I am specifing the same parameters with the same values as I did for Python above. The hyperparameters to optimize are found in the website.

In [49]:
xgbGrid <- expand.grid(nrounds = c(100,200),  # this is n_estimators in the python code above
                       max_depth = c(10, 15, 20, 25),
                       colsample_bytree = seq(0.5, 0.9, length.out = 5),
                       ## The values below are default values in the sklearn-api. 
                       eta = 0.1,
                       gamma=0,
                       min_child_weight = 1,
                       subsample = 1
                      )

Finally, train your model

In [85]:
set.seed(0) 

xgb_model = train(
  X_train, y_train,  
  trControl = xgb_trcontrol,
  tuneGrid = xgbGrid,
  method = "xgbTree"
)

Best values for hyperparameters

In [126]:
xgb_train$bestTune
nroundsmax_depthetagammacolsample_bytreemin_child_weightsubsample
1820015 0.10 0.81 1

We see above that we get the same hyperparameter values from both R and Python.

Model evaluation

In [99]:
predicted = predict(xgb_model, X_test)
residuals = y_test - predicted
RMSE = sqrt(mean(residuals^2))

cat('The root mean square error of the test data is ', round(RMSE,3),'\n')
The root mean square error of the test data is  2.856 
In [100]:
y_test_mean = mean(y_test)

# Calculate total sum of squares
tss =  sum((y_test - y_test_mean)^2 )

# Calculate residual sum of squares
rss =  sum(residuals^2)

# Calculate R-squared
rsq  =  1 - (rss/tss)
cat('The R-square of the test data is ', round(rsq,3), '\n')
The R-square of the test data is  0.972 

Plotting actual vs predicted

In [107]:
options(repr.plot.width=8, repr.plot.height=4)
In [108]:
my_data = as.data.frame(cbind(predicted = predicted,
                            observed = y_test))

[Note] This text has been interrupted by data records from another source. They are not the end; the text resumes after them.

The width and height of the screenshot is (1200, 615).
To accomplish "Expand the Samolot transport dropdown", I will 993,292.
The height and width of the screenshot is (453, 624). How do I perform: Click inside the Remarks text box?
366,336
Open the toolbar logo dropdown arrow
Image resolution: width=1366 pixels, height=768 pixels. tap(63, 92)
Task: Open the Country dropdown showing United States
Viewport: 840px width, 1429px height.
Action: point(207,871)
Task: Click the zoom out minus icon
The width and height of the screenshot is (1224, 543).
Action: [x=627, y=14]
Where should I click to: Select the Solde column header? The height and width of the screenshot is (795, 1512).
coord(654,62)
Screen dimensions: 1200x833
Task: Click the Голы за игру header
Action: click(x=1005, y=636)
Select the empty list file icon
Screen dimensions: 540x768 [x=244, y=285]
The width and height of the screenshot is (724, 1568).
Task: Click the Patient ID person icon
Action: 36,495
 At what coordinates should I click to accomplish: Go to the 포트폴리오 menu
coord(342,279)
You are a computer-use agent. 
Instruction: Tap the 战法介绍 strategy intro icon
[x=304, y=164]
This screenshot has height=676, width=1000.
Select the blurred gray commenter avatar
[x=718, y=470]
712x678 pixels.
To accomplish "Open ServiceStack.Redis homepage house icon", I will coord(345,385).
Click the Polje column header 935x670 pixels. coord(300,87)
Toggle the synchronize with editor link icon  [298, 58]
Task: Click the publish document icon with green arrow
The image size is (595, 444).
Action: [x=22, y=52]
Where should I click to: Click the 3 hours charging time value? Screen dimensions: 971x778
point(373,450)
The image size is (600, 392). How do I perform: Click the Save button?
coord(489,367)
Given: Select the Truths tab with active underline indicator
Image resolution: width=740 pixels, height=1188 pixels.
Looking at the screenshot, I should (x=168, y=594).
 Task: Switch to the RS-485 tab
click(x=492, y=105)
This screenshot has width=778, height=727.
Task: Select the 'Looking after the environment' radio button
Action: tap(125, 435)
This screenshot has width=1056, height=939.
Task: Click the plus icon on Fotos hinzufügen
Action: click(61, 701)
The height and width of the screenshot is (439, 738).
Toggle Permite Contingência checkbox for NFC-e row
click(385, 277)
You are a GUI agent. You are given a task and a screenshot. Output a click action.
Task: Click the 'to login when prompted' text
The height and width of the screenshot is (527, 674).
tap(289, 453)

# Plot predictions vs test data

ggplot(my_data,aes(predicted, observed)) + geom_point(color = "darkred", alpha = 0.5) + 
    geom_smooth(method=lm)+ ggtitle('Linear Regression ') + ggtitle("Extreme Gradient Boosting: Prediction vs Test Data") +
      xlab("Predecited Power Output ") + ylab("Observed Power Output") + 
        theme(plot.title = element_text(color="darkgreen",size=16,hjust = 0.5),
         axis.text.y = element_text(size=12), axis.text.x = element_text(size=12,hjust=.5),
         axis.title.x = element_text(size=14), axis.title.y = element_text(size=14))

Summary

In this post, We used Extreme Gradient Boosting to predict power output. We see that it has better performance than linear model we tried in the first part of the blog post series. The RMSE with the test data decreased from more 4.4 to 2.8. See you in the next part of my machine learning blog post.